[Compito richiesto 1]: Traduci in inglese questa frase dell'estratto sul mare all'Elba: «Il mare all’Elba è sempre stato sin dall’antichità parte integrante delle attività degli abitanti dell’isola.»
--------------------
Il mare all’Elba è sempre stato sin dall’antichità parte integrante delle attività degli abitanti dell’isola.
Fonti letterarie (Strabone) dicono che gli isolani andavano a pescare tonni quando l’Elba divenne romana e cambiò nome in Ilva: poi hanno continuato nel corso dei secoli successivi.
Sul litorale davanti all’Elba, vicino ad Orbetello, c’era il Portus Cosanus (odierna Ansedonia) dove si praticava la pescicoltura: vedi foto con ricostruzione delle attività di pescicoltura del Portus Cosanus in epoca romana.
Nel 1884 Emanuele Foresi scrive (“Storia antica e moderna dell’isola d’Elba” Portoferraio. Tipografia Elbana) che la popolazione dell’Elba che si dedica al mare, tra marittimi e pescatori, è pari a 3927 persone: capitani di lungo corso, capitani di cabotaggio, padroni, scrivani, marinari da pescare e traffico, marinari e mozzi, macchinisti di 2° categoria, pescatori all’esetro e in lato mare, calafati e maestri
d’ascia, barcaruoli, pescatori di costa, piloti pratici.
In tutta l’isola si contano 251 bastimenti da trasporto della capacità in tutto di tonnellate 15806 (brigantini, golette, tartane, navicelli, bilancelle, cutter, barche da traffico).
--------------------
[Compito richiesto 2]: Ricopia parola per parola il tratto dell'elenco che va dal suo inizio fino alla riga contenente "pos(1283,76)", inclusa.
--------------------
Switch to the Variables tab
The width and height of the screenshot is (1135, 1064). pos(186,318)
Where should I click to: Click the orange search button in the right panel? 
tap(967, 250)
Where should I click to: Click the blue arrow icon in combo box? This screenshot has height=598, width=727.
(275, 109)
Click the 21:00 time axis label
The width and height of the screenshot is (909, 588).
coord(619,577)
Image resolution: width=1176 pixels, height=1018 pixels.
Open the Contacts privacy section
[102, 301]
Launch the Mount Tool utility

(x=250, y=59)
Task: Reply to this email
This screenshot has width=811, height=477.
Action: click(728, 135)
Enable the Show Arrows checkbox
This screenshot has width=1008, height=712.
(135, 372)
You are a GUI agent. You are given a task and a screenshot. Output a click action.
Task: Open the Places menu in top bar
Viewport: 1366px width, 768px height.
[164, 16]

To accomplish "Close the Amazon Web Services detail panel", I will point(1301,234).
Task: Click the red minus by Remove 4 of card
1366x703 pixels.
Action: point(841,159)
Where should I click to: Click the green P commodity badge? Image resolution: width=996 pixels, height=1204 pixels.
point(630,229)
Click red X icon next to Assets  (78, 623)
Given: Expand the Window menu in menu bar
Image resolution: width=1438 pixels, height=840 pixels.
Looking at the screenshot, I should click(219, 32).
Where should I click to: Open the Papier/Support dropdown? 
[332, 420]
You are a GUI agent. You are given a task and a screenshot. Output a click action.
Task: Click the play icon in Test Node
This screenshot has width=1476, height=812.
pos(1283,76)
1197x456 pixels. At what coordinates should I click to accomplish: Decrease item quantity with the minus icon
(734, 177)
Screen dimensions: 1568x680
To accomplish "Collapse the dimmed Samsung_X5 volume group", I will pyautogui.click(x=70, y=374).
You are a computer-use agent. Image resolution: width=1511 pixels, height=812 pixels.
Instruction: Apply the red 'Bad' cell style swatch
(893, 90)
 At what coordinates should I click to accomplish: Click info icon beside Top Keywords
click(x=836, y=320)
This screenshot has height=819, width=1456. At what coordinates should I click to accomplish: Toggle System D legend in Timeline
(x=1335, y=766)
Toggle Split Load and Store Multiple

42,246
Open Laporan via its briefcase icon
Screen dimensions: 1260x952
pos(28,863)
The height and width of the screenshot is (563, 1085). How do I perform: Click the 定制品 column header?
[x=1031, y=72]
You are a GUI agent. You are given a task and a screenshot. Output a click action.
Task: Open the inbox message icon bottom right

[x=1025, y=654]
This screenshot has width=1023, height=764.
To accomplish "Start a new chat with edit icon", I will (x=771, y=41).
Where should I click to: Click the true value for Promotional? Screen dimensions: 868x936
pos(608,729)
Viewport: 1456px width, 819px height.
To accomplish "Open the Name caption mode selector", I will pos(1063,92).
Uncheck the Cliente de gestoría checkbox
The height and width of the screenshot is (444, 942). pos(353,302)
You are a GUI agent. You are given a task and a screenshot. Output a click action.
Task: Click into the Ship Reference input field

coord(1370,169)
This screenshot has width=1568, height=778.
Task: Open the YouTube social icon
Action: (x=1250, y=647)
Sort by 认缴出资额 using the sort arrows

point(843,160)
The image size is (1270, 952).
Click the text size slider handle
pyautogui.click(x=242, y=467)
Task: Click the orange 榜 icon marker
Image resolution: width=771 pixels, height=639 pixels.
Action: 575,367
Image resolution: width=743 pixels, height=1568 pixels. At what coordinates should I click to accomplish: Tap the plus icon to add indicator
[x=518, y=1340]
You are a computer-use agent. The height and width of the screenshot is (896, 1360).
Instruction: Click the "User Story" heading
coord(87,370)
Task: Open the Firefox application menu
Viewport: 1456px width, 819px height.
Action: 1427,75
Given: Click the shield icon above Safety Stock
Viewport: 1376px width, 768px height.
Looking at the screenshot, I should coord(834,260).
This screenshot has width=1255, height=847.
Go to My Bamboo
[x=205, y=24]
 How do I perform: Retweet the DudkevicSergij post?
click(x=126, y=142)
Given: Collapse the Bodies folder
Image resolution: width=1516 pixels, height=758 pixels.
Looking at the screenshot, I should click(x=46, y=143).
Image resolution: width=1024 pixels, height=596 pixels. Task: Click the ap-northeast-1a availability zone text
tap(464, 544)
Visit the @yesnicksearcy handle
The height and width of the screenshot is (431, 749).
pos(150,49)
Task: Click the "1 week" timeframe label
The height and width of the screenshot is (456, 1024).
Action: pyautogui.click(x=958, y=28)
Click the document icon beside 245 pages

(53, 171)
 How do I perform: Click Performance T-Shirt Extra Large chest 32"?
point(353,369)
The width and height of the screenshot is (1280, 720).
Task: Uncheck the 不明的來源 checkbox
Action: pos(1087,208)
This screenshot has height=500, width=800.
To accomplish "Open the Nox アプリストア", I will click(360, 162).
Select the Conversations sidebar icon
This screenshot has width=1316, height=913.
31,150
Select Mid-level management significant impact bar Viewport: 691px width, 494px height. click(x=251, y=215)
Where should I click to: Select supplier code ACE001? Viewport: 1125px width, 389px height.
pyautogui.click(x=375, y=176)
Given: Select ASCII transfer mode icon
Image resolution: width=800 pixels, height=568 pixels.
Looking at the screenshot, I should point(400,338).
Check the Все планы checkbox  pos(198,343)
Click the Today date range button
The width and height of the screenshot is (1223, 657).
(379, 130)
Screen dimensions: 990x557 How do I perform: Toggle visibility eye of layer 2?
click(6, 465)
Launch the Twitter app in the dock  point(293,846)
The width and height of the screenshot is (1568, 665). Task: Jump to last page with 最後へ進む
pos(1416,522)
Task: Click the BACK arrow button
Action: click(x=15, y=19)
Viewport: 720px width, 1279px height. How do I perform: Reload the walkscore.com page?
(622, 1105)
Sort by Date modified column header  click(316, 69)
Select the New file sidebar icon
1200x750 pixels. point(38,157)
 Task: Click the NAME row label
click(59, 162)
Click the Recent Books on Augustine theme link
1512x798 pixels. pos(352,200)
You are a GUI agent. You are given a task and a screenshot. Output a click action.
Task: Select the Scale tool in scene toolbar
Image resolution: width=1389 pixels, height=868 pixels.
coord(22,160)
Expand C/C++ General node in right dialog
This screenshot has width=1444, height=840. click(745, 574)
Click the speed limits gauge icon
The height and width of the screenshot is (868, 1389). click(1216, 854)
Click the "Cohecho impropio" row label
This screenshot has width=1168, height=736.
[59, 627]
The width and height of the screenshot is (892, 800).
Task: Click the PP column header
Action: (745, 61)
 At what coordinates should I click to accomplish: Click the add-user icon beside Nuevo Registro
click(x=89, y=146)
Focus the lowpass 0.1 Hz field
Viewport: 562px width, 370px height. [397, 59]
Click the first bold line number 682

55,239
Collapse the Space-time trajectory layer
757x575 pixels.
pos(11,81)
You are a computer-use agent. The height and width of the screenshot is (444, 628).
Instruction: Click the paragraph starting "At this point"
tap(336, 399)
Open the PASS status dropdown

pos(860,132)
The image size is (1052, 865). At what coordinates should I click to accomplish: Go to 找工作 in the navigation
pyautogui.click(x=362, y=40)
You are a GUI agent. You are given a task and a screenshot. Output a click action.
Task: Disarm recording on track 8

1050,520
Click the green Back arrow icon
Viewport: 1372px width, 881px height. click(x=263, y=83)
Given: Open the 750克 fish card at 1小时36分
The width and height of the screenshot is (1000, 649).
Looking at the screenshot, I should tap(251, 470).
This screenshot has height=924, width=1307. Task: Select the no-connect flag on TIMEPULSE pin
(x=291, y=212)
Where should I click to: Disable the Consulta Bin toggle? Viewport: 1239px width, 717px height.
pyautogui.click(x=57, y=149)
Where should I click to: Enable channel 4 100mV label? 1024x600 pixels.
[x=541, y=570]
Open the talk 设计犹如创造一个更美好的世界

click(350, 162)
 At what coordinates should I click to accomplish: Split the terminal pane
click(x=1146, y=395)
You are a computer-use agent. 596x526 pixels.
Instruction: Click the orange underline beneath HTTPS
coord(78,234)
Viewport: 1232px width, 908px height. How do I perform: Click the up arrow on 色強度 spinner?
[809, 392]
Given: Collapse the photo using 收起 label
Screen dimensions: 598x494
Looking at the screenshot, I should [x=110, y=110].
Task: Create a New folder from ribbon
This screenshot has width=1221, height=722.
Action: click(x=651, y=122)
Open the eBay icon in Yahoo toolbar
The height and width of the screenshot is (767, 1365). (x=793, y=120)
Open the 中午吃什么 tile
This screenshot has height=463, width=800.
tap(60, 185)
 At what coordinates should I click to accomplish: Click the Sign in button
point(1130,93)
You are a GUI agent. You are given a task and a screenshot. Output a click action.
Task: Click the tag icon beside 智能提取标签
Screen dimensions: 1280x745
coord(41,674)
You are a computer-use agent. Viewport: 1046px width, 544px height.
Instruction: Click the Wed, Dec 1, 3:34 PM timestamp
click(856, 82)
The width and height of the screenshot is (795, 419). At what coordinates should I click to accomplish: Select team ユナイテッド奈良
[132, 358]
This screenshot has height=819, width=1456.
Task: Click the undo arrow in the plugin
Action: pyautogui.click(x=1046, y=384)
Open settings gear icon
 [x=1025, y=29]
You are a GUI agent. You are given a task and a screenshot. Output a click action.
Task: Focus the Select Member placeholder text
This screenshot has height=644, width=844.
--------------------
[Risposta 1]: Since ancient times, the sea at Elba has always been an integral part of the activities of the island's inhabitants.

[Risposta 2]:
Switch to the Variables tab
The width and height of the screenshot is (1135, 1064). pos(186,318)
Where should I click to: Click the orange search button in the right panel? 
tap(967, 250)
Where should I click to: Click the blue arrow icon in combo box? This screenshot has height=598, width=727.
(275, 109)
Click the 21:00 time axis label
The width and height of the screenshot is (909, 588).
coord(619,577)
Image resolution: width=1176 pixels, height=1018 pixels.
Open the Contacts privacy section
[102, 301]
Launch the Mount Tool utility

(x=250, y=59)
Task: Reply to this email
This screenshot has width=811, height=477.
Action: click(728, 135)
Enable the Show Arrows checkbox
This screenshot has width=1008, height=712.
(135, 372)
You are a GUI agent. You are given a task and a screenshot. Output a click action.
Task: Open the Places menu in top bar
Viewport: 1366px width, 768px height.
[164, 16]

To accomplish "Close the Amazon Web Services detail panel", I will point(1301,234).
Task: Click the red minus by Remove 4 of card
1366x703 pixels.
Action: point(841,159)
Where should I click to: Click the green P commodity badge? Image resolution: width=996 pixels, height=1204 pixels.
point(630,229)
Click red X icon next to Assets  (78, 623)
Given: Expand the Window menu in menu bar
Image resolution: width=1438 pixels, height=840 pixels.
Looking at the screenshot, I should click(219, 32).
Where should I click to: Open the Papier/Support dropdown? 
[332, 420]
You are a GUI agent. You are given a task and a screenshot. Output a click action.
Task: Click the play icon in Test Node
This screenshot has width=1476, height=812.
pos(1283,76)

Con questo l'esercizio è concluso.